Data infographic — Why More Prompting Makes It Worse: four documented mechanisms behind the fix-break-fix loop. Mechanism 1 Context Rot: GPT-4o accuracy drops from 99.3% to 69.7% when context grows to 32K tokens (NoLiMa, arXiv 2502.05167). Mechanism 2 Non-Determinism: 75.76% of coding tasks produce zero identical outputs across 5 repeated runs (Ouyang et al., ACM TOSEM 2024). Mechanism 3 No Blast Radius: 0 of 6 repositories pass validity checks without a dependency graph, 5 of 6 with one (Microsoft Research, CodePlan 2024). Mechanism 4 Shallow Debugging: SWE-Bench resolution rate collapses from 51.7% to 25.9% when tests are strengthened (SWE-Bench+, arXiv 2410.06992). Each mechanism compounds to produce the fix-break-fix loop.

What the loop costs while it's happening

The loop has a price, and the price is metered. Tool pricing across the major platforms has shifted through 2025–26 in ways that make regression cycles disproportionately expensive.

Lovable's Pro plan allocates 100 credits on $25 per month. Its "Try to fix" button is officially free, but every Agent-mode prompt that follows is not (Lovable documentation, 2025). One published review logged the exact dynamic: "Lovable attempts a fix, introduces a new bug, attempts to fix that, creates another issue. I watched it burn 12 credits in one loop before I intervened manually. For reference: my Pro plan's 100 monthly credits lasted exactly 14 days at my usage rate" (ohaiknow review, 2026).

Cursor restructured its $20 Pro plan on 16 June 2025, moving from "500 fast responses plus unlimited slower responses" to a $20 API-priced usage budget per month, with overages requiring manual top-ups. The backlash was severe enough that Anysphere CEO Michael Truell issued a public apology on 4 July 2025: "We recognize that we didn't handle this pricing rollout well and we're sorry. Our communication was not clear enough and came as a surprise to many of you" (Truell, Cursor blog, 4 July 2025).

Replit Agent 3, launched 10 September 2025, produced the sharpest spike. Within days, The Register was reporting users going from $100–250 per month to over $1,000 in a single week, quoting one user directly: "editing pre-existing apps seems to cost most overall — I spent $1k this week alone" (The Register, 18 September 2025). Replit's checkpoints bill regardless of outcome, spending caps are not configured by default, and usage-based charges are non-refundable within the 30-day evaluation window (The Register, September 2025).

The pattern across the tools is identical. Regression loops are among the most expensive failure modes because each iteration carries full generation cost and produces a non-deterministic attempt that may require another. The tools that advertise "try to fix — free" tend to move the cost to the next message. The ones that don't just bill you twice.

A separate article in this cluster covers the broader rescue economics when the tool-level spend spills into freelancer and agency fees; this piece stays focused on what's happening inside the code.

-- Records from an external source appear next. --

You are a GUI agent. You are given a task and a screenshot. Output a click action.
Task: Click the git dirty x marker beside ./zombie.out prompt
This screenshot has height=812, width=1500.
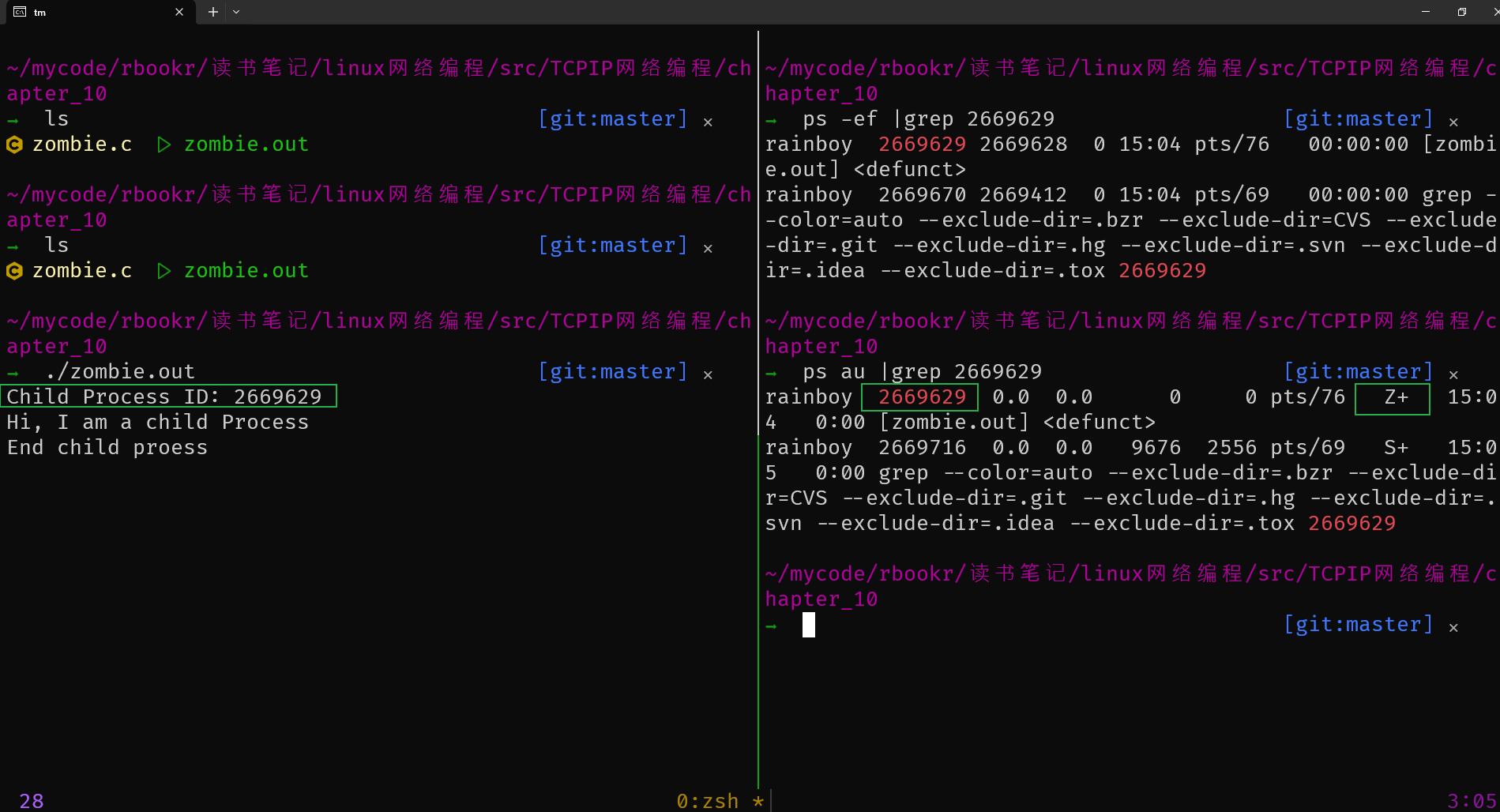pyautogui.click(x=708, y=374)
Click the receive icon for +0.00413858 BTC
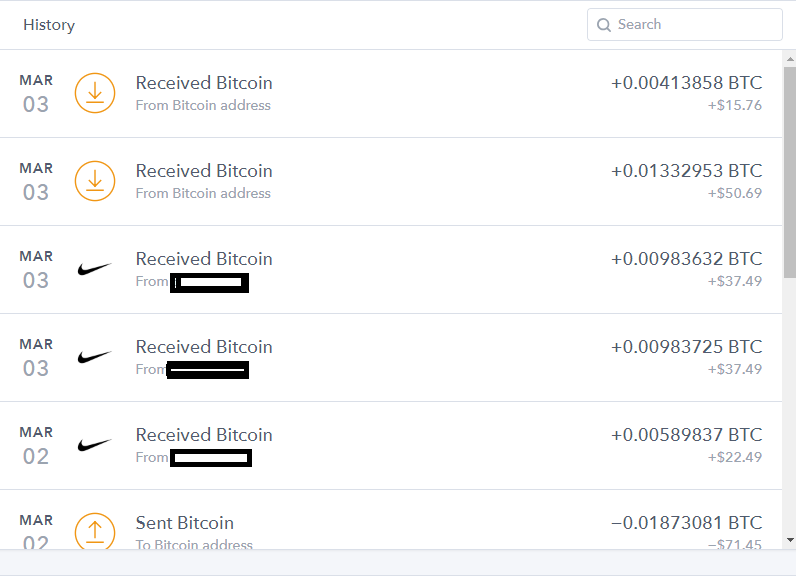796x581 pixels. pyautogui.click(x=95, y=93)
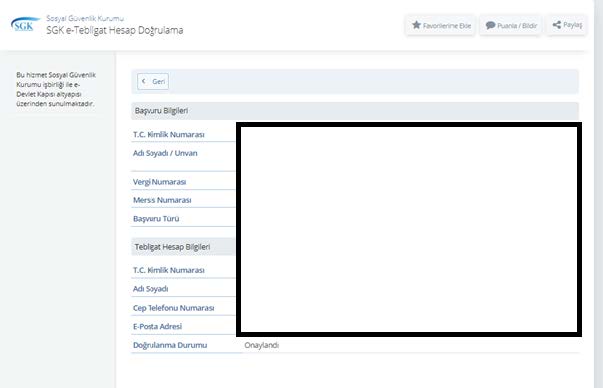Select the E-Posta Adresi label

pyautogui.click(x=157, y=326)
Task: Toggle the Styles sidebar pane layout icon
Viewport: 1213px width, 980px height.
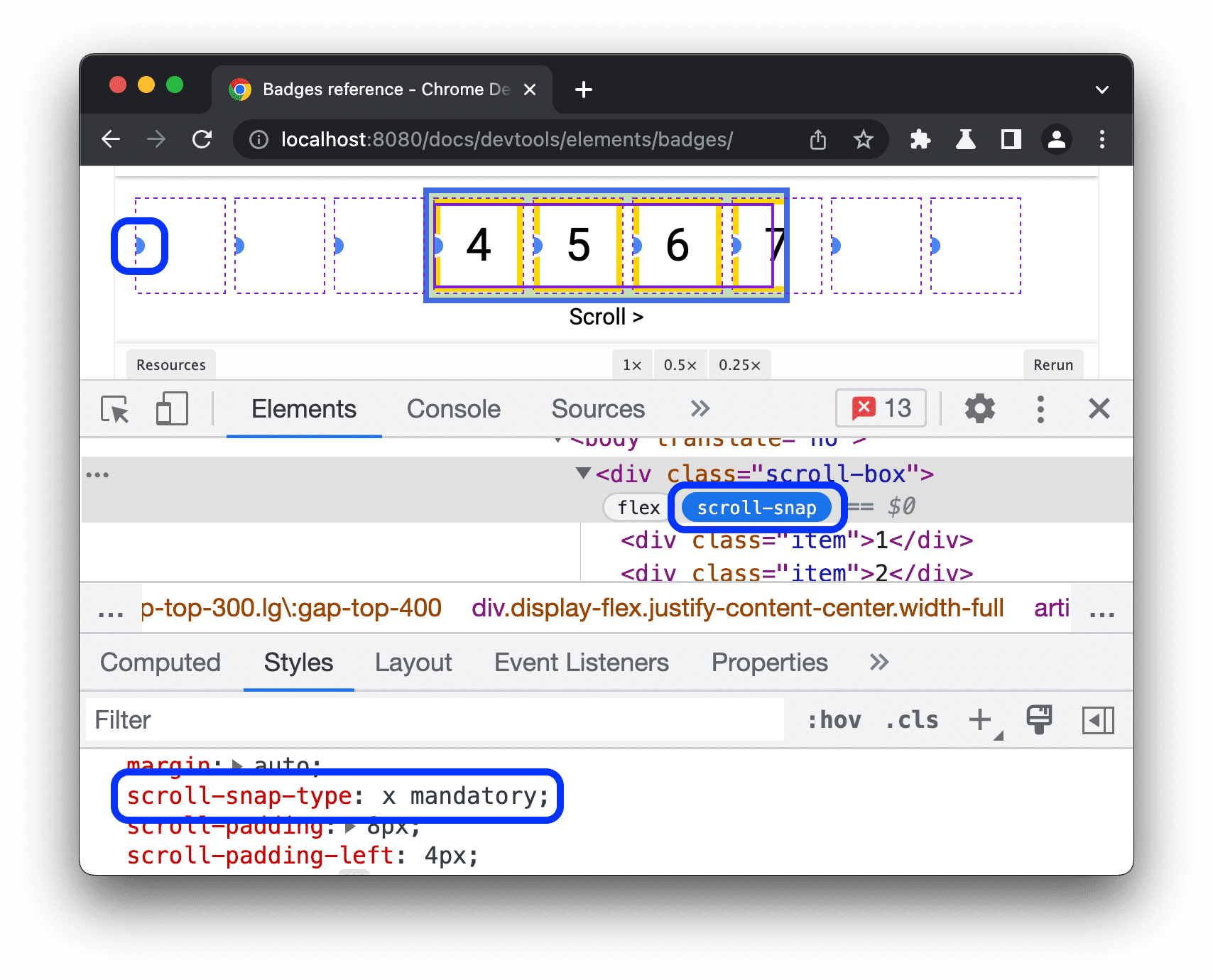Action: pos(1098,719)

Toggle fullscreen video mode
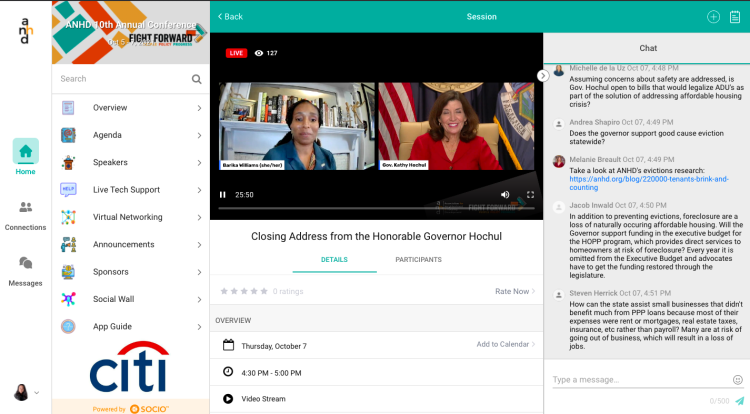[530, 195]
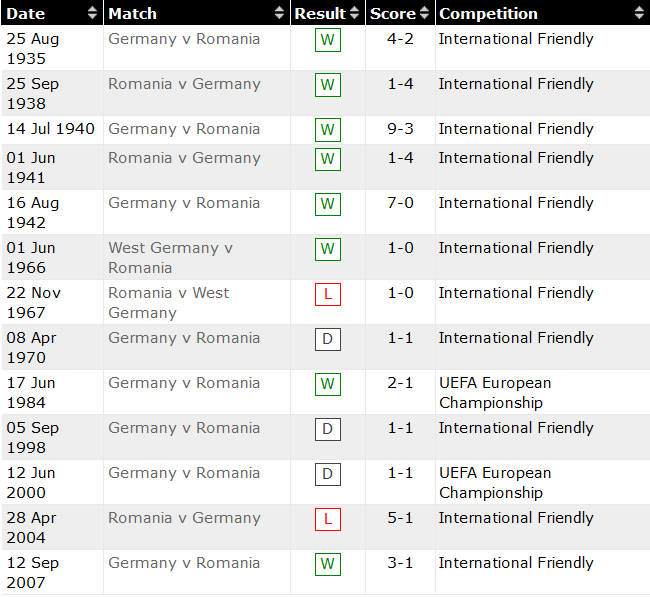Click the sort arrows in Date header

[93, 13]
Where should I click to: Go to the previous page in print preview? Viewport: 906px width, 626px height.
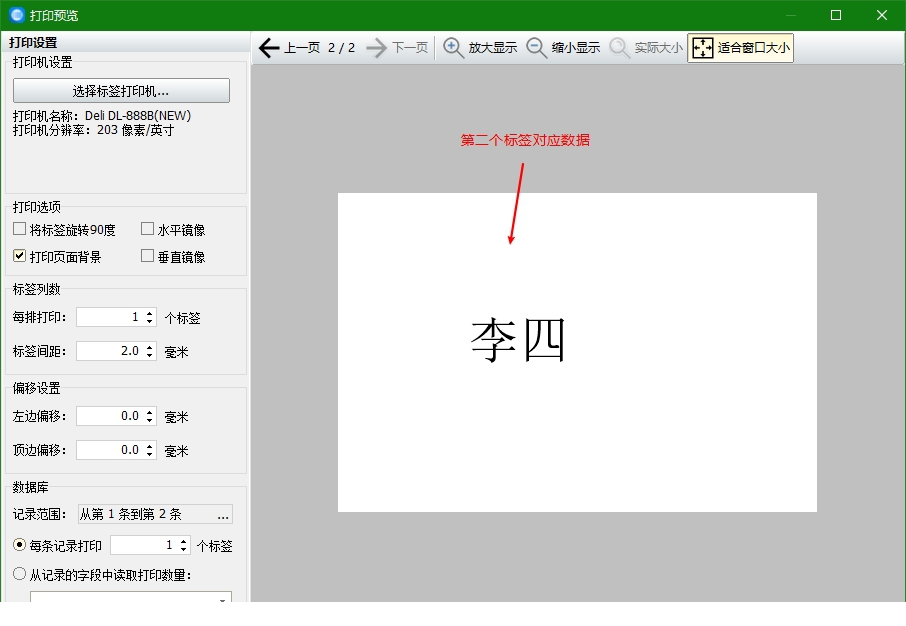(x=269, y=47)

What the moment actually sounds like

What makes the loop particularly corrosive is how it presents emotionally. The research describes context rot and non-determinism as statistical properties. Founders experience them as betrayal. A handful of specific moments recur across reviews, forums, and Reddit threads from late 2025 and early 2026.

There is the moment of realisation. A three-month Cursor review on r/CursorAI captured the productivity-negative version: "Without CursorAI: a MVP-project takes 1 week. With CursorAI: the same project still takes 7 days — plus another 3 weeks to clean up the mess it introduced" (r/CursorAI, April 2025). The realisation is never that the AI is stupid. It's that persistence has stopped paying.

There is the confidently-wrong fix. One published Lovable review described the loop almost as a numbered protocol: "1. You ask lovable to fix the Problem. 2. Lovable will tell you that the issue is now fixed. 3. You realize, its not. 4. start at 1" (Fact Checker review of Lovable, 2026). The AI's confidence is the reason the loop continues. If it said "I'm not sure", the founder would stop.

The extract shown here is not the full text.